### Task objective
Reproduce each of the following records verbatim, line by line, with no changes to any character.
### Supplied entries
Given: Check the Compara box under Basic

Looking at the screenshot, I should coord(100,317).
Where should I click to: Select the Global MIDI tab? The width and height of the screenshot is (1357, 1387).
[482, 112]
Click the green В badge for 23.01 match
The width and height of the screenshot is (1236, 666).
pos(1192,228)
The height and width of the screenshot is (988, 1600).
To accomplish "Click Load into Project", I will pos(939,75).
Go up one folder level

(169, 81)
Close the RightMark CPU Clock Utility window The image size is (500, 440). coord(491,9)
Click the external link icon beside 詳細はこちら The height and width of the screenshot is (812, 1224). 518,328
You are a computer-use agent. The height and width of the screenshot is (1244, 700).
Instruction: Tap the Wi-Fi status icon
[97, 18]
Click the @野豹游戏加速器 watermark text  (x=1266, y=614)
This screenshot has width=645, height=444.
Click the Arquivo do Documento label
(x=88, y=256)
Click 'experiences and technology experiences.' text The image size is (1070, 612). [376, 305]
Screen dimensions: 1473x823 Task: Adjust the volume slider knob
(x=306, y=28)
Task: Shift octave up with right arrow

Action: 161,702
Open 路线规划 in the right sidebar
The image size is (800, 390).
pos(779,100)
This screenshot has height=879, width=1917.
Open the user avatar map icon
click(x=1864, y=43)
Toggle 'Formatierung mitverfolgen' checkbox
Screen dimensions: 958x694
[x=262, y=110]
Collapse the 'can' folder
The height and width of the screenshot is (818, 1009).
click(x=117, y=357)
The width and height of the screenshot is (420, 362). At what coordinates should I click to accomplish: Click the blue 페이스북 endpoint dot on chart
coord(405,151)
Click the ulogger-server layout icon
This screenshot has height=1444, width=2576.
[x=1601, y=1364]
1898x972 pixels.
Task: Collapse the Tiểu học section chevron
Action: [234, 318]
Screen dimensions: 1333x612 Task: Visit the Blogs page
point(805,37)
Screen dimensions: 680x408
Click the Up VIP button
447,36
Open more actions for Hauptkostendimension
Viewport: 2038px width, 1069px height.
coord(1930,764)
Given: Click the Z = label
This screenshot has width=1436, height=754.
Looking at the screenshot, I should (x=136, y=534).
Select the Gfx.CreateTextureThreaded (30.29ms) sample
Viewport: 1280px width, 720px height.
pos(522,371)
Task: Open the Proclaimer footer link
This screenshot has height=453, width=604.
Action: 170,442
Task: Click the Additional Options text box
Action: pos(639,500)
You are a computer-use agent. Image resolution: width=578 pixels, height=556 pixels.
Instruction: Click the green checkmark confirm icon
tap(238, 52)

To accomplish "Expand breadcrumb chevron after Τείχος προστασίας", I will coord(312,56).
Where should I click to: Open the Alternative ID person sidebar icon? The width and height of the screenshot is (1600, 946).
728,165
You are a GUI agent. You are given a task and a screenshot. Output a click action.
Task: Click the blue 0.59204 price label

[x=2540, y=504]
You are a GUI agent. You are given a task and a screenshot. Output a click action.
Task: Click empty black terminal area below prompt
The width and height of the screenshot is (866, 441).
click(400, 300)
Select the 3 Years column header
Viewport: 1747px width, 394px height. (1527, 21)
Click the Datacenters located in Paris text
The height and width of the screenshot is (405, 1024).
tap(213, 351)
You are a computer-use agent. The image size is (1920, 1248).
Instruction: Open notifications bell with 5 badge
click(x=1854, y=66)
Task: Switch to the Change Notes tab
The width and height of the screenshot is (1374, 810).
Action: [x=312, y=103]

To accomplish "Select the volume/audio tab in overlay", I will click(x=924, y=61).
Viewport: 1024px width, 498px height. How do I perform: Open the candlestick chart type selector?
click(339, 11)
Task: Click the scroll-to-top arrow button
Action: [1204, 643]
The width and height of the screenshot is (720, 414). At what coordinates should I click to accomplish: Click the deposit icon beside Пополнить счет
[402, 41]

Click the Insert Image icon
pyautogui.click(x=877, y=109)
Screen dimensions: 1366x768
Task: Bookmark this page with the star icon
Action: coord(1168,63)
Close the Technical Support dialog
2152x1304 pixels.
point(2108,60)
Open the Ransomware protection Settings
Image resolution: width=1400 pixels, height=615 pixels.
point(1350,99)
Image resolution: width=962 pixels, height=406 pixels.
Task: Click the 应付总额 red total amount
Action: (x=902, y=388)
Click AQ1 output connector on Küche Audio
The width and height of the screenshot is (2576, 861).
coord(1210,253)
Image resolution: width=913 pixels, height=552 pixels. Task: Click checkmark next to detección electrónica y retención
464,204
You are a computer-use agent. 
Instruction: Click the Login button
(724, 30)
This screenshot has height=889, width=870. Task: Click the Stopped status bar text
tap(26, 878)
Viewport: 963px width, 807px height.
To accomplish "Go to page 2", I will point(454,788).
######
### Answer to the problem
Given: Check the Compara box under Basic

Looking at the screenshot, I should coord(100,317).
Where should I click to: Select the Global MIDI tab? The width and height of the screenshot is (1357, 1387).
[482, 112]
Click the green В badge for 23.01 match
The width and height of the screenshot is (1236, 666).
pos(1192,228)
The height and width of the screenshot is (988, 1600).
To accomplish "Click Load into Project", I will pos(939,75).
Go up one folder level

(169, 81)
Close the RightMark CPU Clock Utility window The image size is (500, 440). coord(491,9)
Click the external link icon beside 詳細はこちら The height and width of the screenshot is (812, 1224). 518,328
You are a computer-use agent. The height and width of the screenshot is (1244, 700).
Instruction: Tap the Wi-Fi status icon
[97, 18]
Click the @野豹游戏加速器 watermark text  (x=1266, y=614)
This screenshot has width=645, height=444.
Click the Arquivo do Documento label
(x=88, y=256)
Click 'experiences and technology experiences.' text The image size is (1070, 612). [376, 305]
Screen dimensions: 1473x823 Task: Adjust the volume slider knob
(x=306, y=28)
Task: Shift octave up with right arrow

Action: 161,702
Open 路线规划 in the right sidebar
The image size is (800, 390).
pos(779,100)
This screenshot has height=879, width=1917.
Open the user avatar map icon
click(x=1864, y=43)
Toggle 'Formatierung mitverfolgen' checkbox
Screen dimensions: 958x694
[x=262, y=110]
Collapse the 'can' folder
The height and width of the screenshot is (818, 1009).
click(x=117, y=357)
The width and height of the screenshot is (420, 362). At what coordinates should I click to accomplish: Click the blue 페이스북 endpoint dot on chart
coord(405,151)
Click the ulogger-server layout icon
This screenshot has height=1444, width=2576.
[x=1601, y=1364]
1898x972 pixels.
Task: Collapse the Tiểu học section chevron
Action: [234, 318]
Screen dimensions: 1333x612 Task: Visit the Blogs page
point(805,37)
Screen dimensions: 680x408
Click the Up VIP button
447,36
Open more actions for Hauptkostendimension
Viewport: 2038px width, 1069px height.
coord(1930,764)
Given: Click the Z = label
This screenshot has width=1436, height=754.
Looking at the screenshot, I should (x=136, y=534).
Select the Gfx.CreateTextureThreaded (30.29ms) sample
Viewport: 1280px width, 720px height.
pos(522,371)
Task: Open the Proclaimer footer link
This screenshot has height=453, width=604.
Action: 170,442
Task: Click the Additional Options text box
Action: pos(639,500)
You are a computer-use agent. Image resolution: width=578 pixels, height=556 pixels.
Instruction: Click the green checkmark confirm icon
tap(238, 52)

To accomplish "Expand breadcrumb chevron after Τείχος προστασίας", I will coord(312,56).
Where should I click to: Open the Alternative ID person sidebar icon? The width and height of the screenshot is (1600, 946).
728,165
You are a GUI agent. You are given a task and a screenshot. Output a click action.
Task: Click the blue 0.59204 price label

[x=2540, y=504]
You are a GUI agent. You are given a task and a screenshot. Output a click action.
Task: Click empty black terminal area below prompt
The width and height of the screenshot is (866, 441).
click(400, 300)
Select the 3 Years column header
Viewport: 1747px width, 394px height. (1527, 21)
Click the Datacenters located in Paris text
The height and width of the screenshot is (405, 1024).
tap(213, 351)
You are a computer-use agent. The image size is (1920, 1248).
Instruction: Open notifications bell with 5 badge
click(x=1854, y=66)
Task: Switch to the Change Notes tab
The width and height of the screenshot is (1374, 810).
Action: [x=312, y=103]

To accomplish "Select the volume/audio tab in overlay", I will click(x=924, y=61).
Viewport: 1024px width, 498px height. How do I perform: Open the candlestick chart type selector?
click(339, 11)
Task: Click the scroll-to-top arrow button
Action: [1204, 643]
The width and height of the screenshot is (720, 414). At what coordinates should I click to accomplish: Click the deposit icon beside Пополнить счет
[402, 41]

Click the Insert Image icon
pyautogui.click(x=877, y=109)
Screen dimensions: 1366x768
Task: Bookmark this page with the star icon
Action: coord(1168,63)
Close the Technical Support dialog
2152x1304 pixels.
point(2108,60)
Open the Ransomware protection Settings
Image resolution: width=1400 pixels, height=615 pixels.
point(1350,99)
Image resolution: width=962 pixels, height=406 pixels.
Task: Click the 应付总额 red total amount
Action: (x=902, y=388)
Click AQ1 output connector on Küche Audio
The width and height of the screenshot is (2576, 861).
coord(1210,253)
Image resolution: width=913 pixels, height=552 pixels. Task: Click checkmark next to detección electrónica y retención
464,204
You are a computer-use agent. 
Instruction: Click the Login button
(724, 30)
This screenshot has height=889, width=870. Task: Click the Stopped status bar text
tap(26, 878)
Viewport: 963px width, 807px height.
To accomplish "Go to page 2", I will point(454,788).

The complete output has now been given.